→ **Exercise description**
Below are the records; give again exactly the line with "Viewport: 1528px width, 395px", the line with "The height and", and each line that lies between them, and nothing besides.

→ **Material supplied**
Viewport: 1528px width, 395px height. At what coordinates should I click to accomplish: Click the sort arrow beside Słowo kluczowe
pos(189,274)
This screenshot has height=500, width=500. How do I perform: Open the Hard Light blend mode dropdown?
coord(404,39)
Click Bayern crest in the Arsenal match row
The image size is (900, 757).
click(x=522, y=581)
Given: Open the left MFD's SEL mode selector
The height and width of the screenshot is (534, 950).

--

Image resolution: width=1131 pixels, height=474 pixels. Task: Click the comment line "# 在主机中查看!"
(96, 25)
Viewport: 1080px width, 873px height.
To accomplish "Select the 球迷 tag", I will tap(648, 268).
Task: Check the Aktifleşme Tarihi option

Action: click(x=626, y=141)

→ **Task result**
Viewport: 1528px width, 395px height. At what coordinates should I click to accomplish: Click the sort arrow beside Słowo kluczowe
pos(189,274)
This screenshot has height=500, width=500. How do I perform: Open the Hard Light blend mode dropdown?
coord(404,39)
Click Bayern crest in the Arsenal match row
The image size is (900, 757).
click(x=522, y=581)
Given: Open the left MFD's SEL mode selector
The height and width of the screenshot is (534, 950).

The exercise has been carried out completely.